*УСЛОВИЕ ЗАДАНИЯ:*
Перескажите в двух предложениях приведенный ниже текст о возникновении трансцендентализма.

*ДОКУМЕНТ:*
= = = = = = =

ГЛАВА ПЕРВАЯ. ВОЗНИКНОВЕНИЕ ТРАНСЦЕНДЕНТАЛИЗМА
Трансценденталистское движение, в котором возрождение Новой Англии достигло своего наивысшего расцвета, вышло из основополагающего учения унитарианства — учения о свободе мысли. Это движение было данью Новой Англии мировоззрению революционного романтизма. Начавшись с большим запозданием, оно, словно стремясь наверстать упущенное, приняло бурный, страстный характер. Хотя трансцендентализм испытывал на себе сильное влияние со стороны французских утопистов и немецких мистиков, весь строй его идей носил специфический отпечаток, наложенный новоанглийской идеологией, которая давно уже созрела для восприятия новых учений, нашедших в ней благоприятную почву. «На практике» трансцендентализм был, по определению наиболее проницательного историка этого движения, «утверждением неотъемлемой ценности человеческой личности; в теории он утверждал божественную сущность инстинкта, наделял сверхъестественными свойствами физическую природу человека»*. Трансцендентализм представлял собой пламенную проповедь утопических философских учений, лебединую песнь старого идеализма, романтические мечты которого вскоре были развеяны пришедшим ему на смену научным и материалистическим мировоззрением. Трансценденталистам были близки социальные идеалы «Декларации независимости» и возвышенный принцип всеобщего равенства, но они собирались пойти дальше и поставить свое учение о присущем человеческой природе стремлении к идеальному на прочную философскую основу.
|
|
* Octavius В. Frothingham, Transcendentalism in New England, chap. VI, New York, 1876.
[440]
Этот любопытный скачок к воззрениям минувшей эпохи, происшедший в сознании новоанглийских трансценденталистов, понятен для каждого, кто знаком с историей пуританской мысли, пресекавшей любое проявление свойственного христианству мистицизма. Со времен Роджера Уильямса, искателя и мистика, приводившего в полнейшее недоумение своих прозаических собратьев, идеализм влачил в Новой Англии жалкое существование. Религиозные догматы в зародыше подавляли его мистические порывы, сводили на нет его неясные мечты. Джонатан Эдуардс всю свою жизнь боролся с собой, пытаясь подчинить идеализм богословским канонам, и кончил бесплодным бунтом. Потенциальный Эмерсон, второй Беркли, он еще гуже стянул путами догматов сознание Новой Англии, лет на шестьдесят отсрочив час его освобождения. Даже у людей более свободомыслящих идеализм был загнан внутрь общераспространенным рационализмом. Пока в умах царили Локк и Юм, времена были неблагоприятными для мистика. В бурные дни войны за независимость, когда интерес к богословию сменился интересом к политике, казалось, занялась заря новой эпохи. Находившийся под спудом идеализм Новой Англии нашел свое выражение в мечтах таких самобытных демократов, как Сэмюэл Адамс, и расцвел пышным цветом под сенью французских утопических учений, но, к несчастью, бостонский федерализм быстро положил конец этому движению, вновь утвердив власть старых догматов. Этот федерализм отгородился глухой стеной от демократического движения и не желал ничего слышать о демократии. Подобная атмосфера ограниченности наложила свой отпечаток на развивавшееся унитарианское движение, которое не могло избежать иссушающего влияния рационализма и консерватизма, свойственных респектабельным и скуповатым бостонцам. В результате этого новое либеральное движение было взято на откуп федералистами и переродилось в новую ортодоксию. «Худосочный аскетизм бостонского унитарианства» (пользуясь известным выражением Эмерсона) не давал пищи трансценденталистским надеждам.

= = = = = = =

*ФРАГМЕНТ ИСТОЧНИКА:*
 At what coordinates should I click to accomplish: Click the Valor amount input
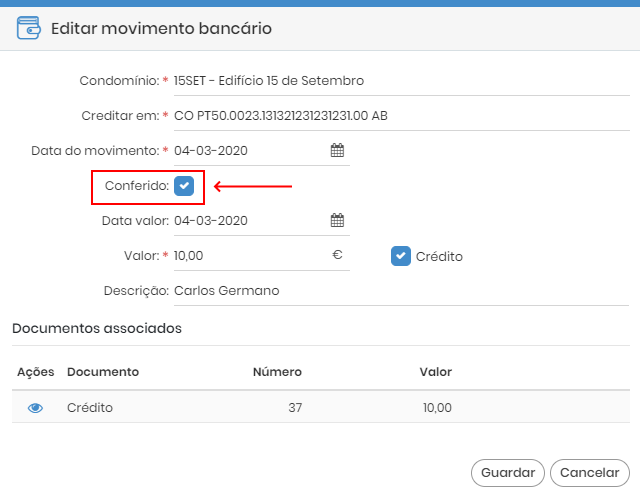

= = = = = = =

*РЕШЕНИЕ УПРАЖНЕНИЯ:*
Трансценденталистское движение, в котором возрождение Новой Англии достигло наивысшего расцвета, вышло из унитарианского учения о свободе мысли и, испытав влияние французских утопистов и немецких мистиков, утверждало неотъемлемую ценность человеческой личности. До его появления идеализм в Новой Англии долго подавляли религиозные догматы, рационализм и бостонский федерализм, под влиянием которого унитарианство переродилось в новую ортодоксию.